Aim of the task: Copy out only the data between the lines holding "Task: Enable the Only joe's jobs checkbox" and "coord(954,533)", inclusive, scaling each coordinate in the answers by 2.35 and rounding it to a whole number, with halves rounded up. Leave the requests and all other text unchanged.

Data:
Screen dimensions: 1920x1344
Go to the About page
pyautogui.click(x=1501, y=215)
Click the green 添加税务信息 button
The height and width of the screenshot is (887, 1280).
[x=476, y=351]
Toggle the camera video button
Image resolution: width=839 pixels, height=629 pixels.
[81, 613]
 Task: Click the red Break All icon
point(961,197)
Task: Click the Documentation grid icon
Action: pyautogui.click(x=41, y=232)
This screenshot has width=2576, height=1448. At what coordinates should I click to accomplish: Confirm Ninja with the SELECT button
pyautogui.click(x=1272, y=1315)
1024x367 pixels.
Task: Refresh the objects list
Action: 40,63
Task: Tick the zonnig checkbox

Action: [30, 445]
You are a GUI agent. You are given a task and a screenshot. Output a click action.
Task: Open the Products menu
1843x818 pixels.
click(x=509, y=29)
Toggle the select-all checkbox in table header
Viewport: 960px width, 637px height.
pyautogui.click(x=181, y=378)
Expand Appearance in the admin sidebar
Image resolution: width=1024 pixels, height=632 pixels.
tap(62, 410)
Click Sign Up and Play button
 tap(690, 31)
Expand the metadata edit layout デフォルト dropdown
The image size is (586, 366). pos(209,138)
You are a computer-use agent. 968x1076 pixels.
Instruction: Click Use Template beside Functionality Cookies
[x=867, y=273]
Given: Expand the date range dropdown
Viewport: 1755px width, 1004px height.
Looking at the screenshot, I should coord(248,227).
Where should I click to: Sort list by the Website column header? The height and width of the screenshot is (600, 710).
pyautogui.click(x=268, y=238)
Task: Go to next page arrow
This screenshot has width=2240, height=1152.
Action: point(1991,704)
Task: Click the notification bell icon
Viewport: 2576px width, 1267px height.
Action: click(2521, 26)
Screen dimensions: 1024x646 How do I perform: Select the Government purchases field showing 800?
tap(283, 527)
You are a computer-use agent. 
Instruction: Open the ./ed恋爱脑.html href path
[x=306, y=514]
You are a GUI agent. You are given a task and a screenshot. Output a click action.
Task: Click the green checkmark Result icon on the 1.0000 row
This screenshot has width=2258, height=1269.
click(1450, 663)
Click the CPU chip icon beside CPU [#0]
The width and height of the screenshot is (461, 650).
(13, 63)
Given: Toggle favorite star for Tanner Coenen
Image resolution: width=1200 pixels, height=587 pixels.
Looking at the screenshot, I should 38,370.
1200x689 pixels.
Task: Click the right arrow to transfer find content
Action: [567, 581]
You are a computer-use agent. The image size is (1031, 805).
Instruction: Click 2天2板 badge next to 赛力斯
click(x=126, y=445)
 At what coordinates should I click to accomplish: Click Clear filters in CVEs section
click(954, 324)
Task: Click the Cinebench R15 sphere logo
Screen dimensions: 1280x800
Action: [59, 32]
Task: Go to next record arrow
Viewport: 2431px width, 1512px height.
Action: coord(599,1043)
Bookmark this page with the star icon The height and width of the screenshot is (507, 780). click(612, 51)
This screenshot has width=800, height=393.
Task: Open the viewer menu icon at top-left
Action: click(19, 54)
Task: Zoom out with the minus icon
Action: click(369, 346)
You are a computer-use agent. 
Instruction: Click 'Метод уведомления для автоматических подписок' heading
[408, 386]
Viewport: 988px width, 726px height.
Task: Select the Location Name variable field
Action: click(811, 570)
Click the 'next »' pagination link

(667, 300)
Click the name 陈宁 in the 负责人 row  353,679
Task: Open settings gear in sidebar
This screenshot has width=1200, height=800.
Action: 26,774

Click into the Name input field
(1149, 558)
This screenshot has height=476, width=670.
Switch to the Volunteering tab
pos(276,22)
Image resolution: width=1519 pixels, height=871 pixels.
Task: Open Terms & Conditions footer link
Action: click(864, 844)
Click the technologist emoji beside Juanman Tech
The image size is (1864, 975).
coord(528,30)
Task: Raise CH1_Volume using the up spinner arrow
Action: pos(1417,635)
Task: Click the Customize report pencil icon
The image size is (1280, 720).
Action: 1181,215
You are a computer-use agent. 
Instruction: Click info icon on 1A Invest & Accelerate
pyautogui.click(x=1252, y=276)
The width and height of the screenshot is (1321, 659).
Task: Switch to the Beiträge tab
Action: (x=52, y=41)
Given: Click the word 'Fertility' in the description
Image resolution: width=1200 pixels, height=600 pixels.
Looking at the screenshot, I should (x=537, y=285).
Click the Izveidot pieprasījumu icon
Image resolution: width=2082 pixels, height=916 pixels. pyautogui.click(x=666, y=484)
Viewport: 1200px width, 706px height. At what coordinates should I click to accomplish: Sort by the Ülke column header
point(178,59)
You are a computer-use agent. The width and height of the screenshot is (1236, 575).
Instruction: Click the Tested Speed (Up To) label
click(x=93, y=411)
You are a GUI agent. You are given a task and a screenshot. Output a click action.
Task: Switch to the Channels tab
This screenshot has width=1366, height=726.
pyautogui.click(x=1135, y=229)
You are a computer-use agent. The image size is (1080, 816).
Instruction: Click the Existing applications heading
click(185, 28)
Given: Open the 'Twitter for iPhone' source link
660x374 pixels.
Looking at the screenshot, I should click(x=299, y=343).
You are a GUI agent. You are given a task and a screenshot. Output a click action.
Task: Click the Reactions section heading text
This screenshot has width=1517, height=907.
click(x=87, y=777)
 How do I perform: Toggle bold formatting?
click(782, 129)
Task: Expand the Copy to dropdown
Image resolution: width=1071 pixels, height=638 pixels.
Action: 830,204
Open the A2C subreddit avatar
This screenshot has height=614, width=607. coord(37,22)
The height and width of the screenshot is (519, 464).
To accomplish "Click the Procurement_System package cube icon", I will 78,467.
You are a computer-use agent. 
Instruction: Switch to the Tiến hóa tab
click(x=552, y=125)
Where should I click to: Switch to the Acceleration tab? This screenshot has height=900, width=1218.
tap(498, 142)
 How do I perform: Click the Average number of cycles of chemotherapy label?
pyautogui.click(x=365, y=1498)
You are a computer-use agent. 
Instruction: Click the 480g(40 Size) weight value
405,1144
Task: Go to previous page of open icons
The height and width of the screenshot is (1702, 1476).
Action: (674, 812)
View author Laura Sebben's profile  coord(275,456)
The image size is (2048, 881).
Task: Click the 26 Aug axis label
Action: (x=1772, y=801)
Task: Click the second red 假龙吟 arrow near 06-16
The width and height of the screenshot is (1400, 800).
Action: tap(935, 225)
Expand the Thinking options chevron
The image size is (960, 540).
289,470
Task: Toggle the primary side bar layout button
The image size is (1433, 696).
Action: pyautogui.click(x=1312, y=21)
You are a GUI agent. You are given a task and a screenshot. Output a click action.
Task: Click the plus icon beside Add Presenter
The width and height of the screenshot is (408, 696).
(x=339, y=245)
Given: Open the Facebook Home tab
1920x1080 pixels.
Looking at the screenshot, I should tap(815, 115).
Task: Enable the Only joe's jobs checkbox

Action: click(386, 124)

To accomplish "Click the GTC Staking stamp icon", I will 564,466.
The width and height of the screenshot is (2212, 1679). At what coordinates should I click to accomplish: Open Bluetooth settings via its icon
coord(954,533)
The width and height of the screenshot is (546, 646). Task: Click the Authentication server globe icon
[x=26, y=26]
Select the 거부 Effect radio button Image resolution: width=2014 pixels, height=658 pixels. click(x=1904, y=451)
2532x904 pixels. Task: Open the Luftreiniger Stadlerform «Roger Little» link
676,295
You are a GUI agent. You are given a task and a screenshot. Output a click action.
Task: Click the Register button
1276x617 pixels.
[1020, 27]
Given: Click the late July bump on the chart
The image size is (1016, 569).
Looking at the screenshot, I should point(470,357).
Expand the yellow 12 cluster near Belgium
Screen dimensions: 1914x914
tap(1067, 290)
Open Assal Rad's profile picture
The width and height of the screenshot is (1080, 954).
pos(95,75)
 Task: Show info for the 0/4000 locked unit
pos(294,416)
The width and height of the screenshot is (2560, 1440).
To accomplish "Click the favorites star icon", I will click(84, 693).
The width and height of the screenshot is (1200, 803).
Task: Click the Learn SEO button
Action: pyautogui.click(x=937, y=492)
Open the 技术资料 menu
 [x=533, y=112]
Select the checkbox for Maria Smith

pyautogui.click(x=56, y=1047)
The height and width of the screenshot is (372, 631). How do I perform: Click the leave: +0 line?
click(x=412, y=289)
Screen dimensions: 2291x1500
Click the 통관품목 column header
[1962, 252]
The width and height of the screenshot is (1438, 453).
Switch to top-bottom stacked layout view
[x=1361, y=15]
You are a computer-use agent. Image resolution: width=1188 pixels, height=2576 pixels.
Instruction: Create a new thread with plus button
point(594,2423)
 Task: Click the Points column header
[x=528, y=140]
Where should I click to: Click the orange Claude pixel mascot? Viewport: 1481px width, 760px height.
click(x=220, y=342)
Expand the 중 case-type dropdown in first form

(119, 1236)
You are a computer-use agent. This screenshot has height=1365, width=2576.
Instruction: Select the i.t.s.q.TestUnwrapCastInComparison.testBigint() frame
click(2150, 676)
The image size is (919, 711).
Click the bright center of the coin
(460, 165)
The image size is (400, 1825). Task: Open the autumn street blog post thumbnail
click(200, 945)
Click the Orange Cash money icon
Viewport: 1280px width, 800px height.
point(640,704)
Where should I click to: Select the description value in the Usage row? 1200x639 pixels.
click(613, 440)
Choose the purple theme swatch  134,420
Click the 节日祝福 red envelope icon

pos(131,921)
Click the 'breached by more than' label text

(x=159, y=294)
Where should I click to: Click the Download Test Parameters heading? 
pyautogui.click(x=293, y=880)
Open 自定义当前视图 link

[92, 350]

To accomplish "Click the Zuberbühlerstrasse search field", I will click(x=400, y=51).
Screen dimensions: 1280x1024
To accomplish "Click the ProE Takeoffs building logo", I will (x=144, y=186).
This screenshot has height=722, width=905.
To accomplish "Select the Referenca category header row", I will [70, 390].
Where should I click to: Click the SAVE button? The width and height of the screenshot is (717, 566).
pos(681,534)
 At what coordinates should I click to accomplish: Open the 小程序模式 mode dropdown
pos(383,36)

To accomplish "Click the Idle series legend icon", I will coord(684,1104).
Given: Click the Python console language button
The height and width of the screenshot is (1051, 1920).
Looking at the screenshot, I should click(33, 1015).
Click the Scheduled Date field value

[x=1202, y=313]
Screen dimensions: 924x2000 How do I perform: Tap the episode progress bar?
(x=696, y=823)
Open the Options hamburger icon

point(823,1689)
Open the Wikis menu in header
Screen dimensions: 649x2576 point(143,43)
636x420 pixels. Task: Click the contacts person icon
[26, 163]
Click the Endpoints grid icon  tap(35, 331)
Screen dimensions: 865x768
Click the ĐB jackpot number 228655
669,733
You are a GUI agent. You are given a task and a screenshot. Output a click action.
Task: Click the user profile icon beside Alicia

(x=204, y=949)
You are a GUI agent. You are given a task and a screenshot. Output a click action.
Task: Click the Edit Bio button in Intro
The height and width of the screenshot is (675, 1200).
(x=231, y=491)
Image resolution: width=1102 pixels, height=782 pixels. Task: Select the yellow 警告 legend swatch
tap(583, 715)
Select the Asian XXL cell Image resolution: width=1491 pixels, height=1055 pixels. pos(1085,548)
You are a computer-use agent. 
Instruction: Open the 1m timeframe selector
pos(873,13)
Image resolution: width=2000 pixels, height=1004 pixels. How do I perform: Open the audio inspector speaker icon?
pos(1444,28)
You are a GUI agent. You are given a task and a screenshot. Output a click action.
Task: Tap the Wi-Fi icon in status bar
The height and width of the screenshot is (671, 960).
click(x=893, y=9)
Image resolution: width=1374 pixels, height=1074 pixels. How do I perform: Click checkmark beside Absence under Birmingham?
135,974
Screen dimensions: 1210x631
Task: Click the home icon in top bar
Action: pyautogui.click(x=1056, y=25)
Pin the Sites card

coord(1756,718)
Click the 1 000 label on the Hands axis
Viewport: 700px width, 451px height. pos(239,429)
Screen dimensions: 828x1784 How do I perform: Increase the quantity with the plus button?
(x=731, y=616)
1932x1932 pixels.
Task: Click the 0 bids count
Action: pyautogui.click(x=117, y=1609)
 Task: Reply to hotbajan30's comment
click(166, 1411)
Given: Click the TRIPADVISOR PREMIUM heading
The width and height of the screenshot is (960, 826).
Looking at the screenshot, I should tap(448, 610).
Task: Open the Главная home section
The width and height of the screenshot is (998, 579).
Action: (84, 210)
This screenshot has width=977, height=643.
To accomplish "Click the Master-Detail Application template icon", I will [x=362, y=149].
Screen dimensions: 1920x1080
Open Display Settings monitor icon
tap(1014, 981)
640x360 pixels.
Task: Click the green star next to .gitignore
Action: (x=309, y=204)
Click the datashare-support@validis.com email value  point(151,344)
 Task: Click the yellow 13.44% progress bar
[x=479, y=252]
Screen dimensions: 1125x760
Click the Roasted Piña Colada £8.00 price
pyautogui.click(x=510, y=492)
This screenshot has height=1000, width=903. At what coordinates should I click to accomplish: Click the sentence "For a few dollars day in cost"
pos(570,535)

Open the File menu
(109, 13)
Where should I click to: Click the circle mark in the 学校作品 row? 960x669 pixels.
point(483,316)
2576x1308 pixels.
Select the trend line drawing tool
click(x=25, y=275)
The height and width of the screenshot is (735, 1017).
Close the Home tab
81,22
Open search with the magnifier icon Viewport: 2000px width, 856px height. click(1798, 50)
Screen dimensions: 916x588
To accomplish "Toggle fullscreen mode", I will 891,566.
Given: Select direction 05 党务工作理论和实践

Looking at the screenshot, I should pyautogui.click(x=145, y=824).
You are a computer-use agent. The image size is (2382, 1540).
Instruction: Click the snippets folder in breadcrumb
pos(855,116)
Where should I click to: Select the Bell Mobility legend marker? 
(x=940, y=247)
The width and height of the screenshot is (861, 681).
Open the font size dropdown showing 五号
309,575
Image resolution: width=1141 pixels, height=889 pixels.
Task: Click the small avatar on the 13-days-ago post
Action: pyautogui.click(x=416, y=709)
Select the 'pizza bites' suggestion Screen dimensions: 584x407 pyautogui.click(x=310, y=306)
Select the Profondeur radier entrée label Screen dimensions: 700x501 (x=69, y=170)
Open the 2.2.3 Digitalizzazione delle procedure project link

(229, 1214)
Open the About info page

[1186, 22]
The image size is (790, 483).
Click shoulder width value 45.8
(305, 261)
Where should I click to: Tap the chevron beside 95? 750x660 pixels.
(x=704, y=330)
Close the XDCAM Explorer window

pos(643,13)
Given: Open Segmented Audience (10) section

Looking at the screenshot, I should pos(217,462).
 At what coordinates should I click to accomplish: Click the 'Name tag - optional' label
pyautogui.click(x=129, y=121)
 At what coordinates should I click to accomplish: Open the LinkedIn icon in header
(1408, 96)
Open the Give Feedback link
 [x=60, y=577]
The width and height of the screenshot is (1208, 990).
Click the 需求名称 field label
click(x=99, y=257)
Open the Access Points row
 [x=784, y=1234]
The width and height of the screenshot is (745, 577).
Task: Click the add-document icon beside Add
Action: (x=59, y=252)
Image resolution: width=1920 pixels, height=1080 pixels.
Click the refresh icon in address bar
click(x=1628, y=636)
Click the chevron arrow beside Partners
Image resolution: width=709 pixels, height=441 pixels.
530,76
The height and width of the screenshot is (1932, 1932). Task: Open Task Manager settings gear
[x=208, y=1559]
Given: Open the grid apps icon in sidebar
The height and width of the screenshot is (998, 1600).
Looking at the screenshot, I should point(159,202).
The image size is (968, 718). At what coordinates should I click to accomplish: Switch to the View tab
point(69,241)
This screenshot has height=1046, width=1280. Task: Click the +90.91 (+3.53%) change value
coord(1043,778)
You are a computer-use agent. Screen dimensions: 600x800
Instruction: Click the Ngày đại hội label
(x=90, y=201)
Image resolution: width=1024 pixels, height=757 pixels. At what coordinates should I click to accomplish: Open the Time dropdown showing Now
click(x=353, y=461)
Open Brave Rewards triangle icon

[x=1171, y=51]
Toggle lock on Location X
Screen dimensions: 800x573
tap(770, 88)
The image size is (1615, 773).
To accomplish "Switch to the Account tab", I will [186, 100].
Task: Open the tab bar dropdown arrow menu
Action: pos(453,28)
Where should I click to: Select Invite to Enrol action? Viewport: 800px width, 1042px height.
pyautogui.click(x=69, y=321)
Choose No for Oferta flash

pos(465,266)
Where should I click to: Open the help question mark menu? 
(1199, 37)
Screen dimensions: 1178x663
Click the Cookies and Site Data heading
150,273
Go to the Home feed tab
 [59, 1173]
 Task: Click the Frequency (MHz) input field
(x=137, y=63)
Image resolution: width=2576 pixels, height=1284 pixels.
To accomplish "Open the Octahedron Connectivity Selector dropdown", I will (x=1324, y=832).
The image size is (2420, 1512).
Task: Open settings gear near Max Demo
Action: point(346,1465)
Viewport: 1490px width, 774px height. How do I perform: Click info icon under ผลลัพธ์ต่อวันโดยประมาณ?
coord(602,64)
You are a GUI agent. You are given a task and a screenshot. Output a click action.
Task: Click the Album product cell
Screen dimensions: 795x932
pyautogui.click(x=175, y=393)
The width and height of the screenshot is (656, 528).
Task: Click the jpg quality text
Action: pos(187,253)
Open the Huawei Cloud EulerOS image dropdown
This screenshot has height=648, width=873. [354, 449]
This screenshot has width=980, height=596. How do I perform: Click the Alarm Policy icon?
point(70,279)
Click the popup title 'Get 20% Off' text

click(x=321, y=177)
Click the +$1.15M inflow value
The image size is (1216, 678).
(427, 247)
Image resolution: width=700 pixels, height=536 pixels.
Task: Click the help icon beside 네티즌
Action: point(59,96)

Response to the exercise:
Task: Enable the Only joe's jobs checkbox

Action: click(907, 291)

To accomplish "Click the GTC Staking stamp icon", I will 1325,1095.
The width and height of the screenshot is (2212, 1679). At what coordinates should I click to accomplish: Open Bluetooth settings via its icon
coord(2242,1253)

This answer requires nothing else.